» GIVEN PROBLEM
Change every "Task" to "Instruction" in the lines from the one containing "Image resolution: width=1568" through the one containing "pos(360,12)", keeping everything else unchanged. Leave the pictures out of the result.

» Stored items
:::

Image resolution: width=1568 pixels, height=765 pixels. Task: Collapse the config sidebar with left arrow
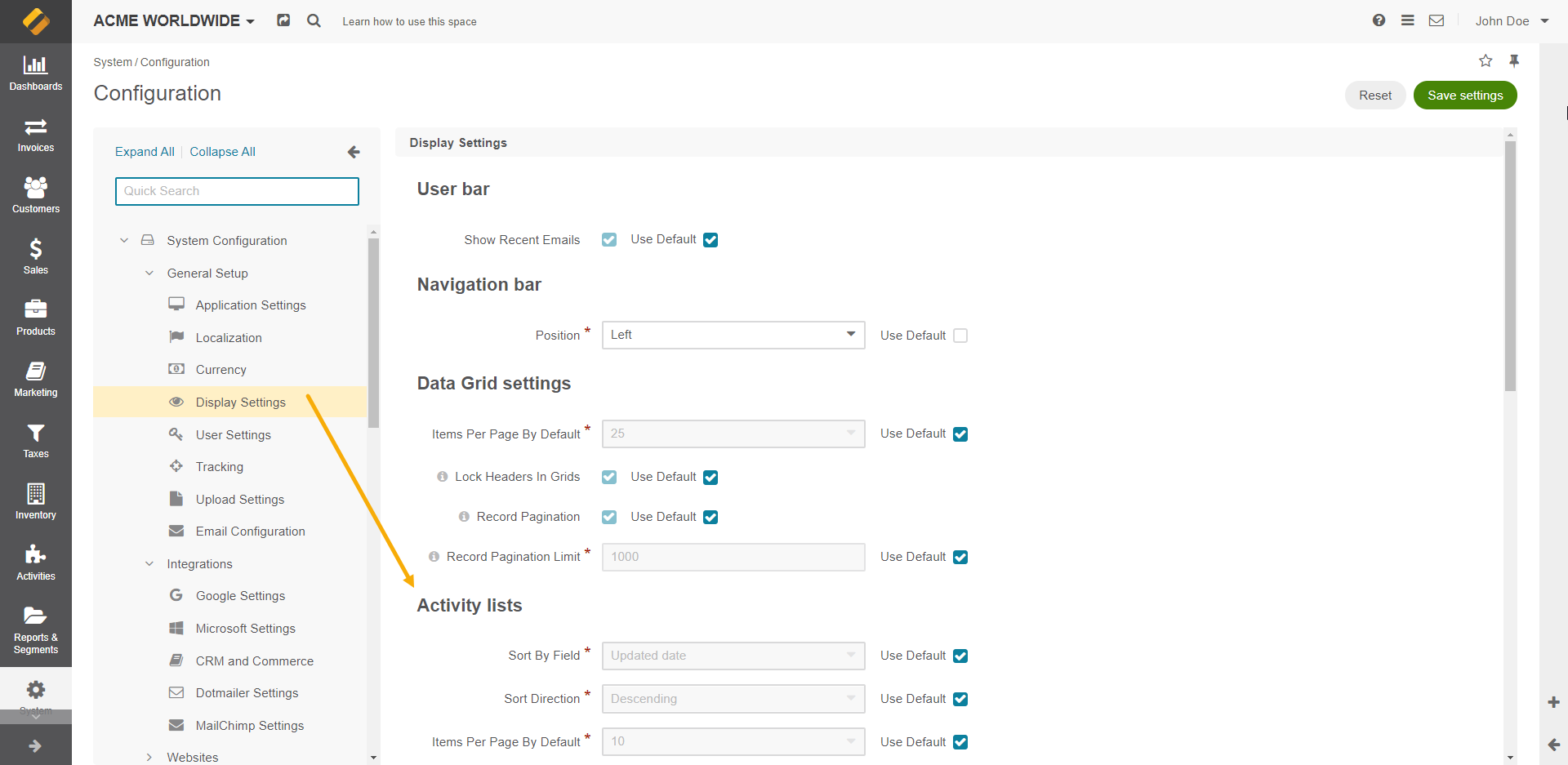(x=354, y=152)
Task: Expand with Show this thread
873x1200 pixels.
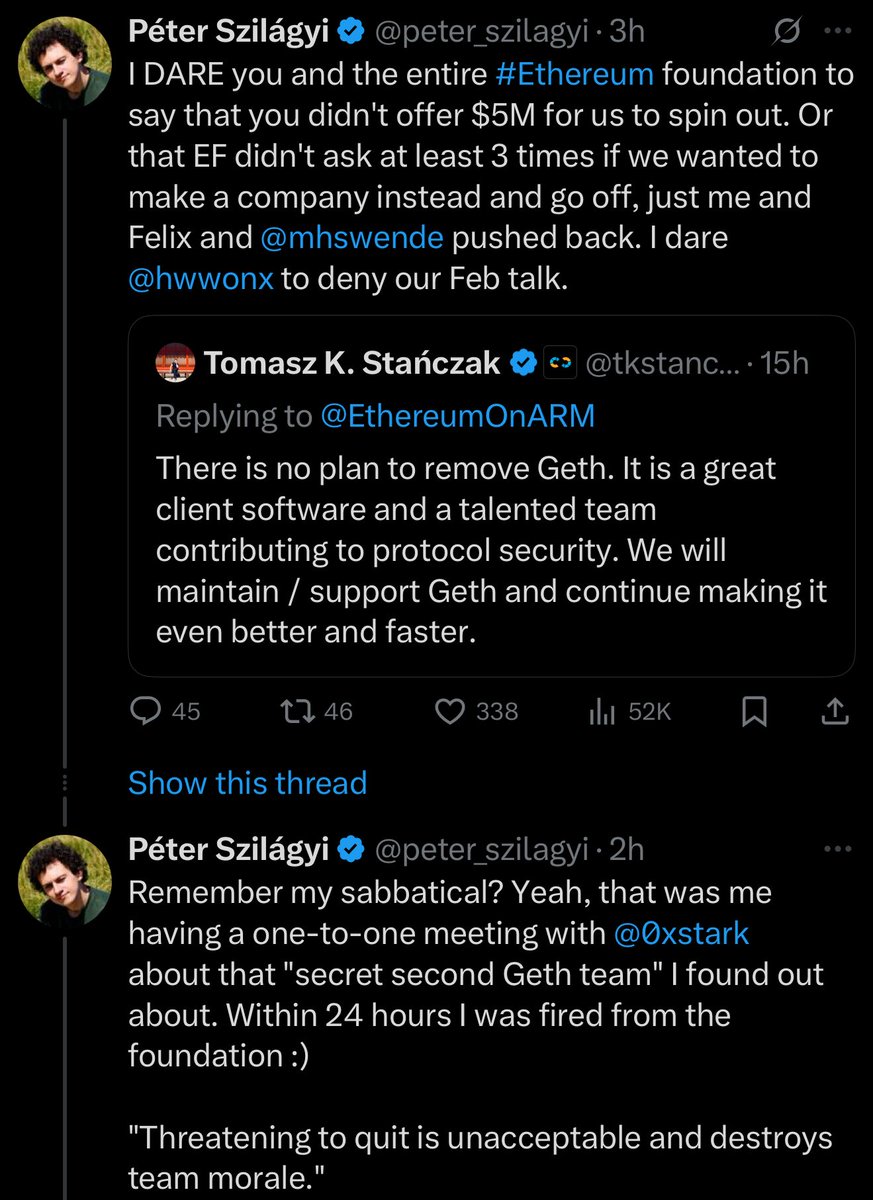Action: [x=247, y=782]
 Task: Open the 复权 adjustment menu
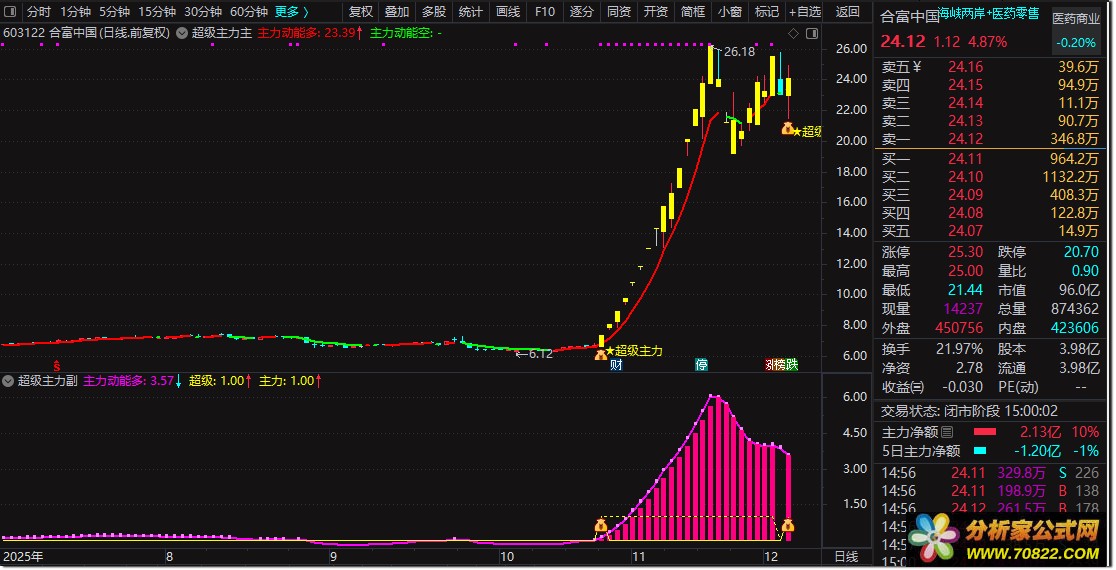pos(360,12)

:::

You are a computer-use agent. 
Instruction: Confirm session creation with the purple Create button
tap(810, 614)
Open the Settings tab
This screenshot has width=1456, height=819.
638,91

:::

» TASK OUTPUT
Image resolution: width=1568 pixels, height=765 pixels. Instruction: Collapse the config sidebar with left arrow
(x=354, y=152)
Instruction: Expand with Show this thread
873x1200 pixels.
Action: [x=247, y=782]
 Instruction: Open the 复权 adjustment menu
pos(360,12)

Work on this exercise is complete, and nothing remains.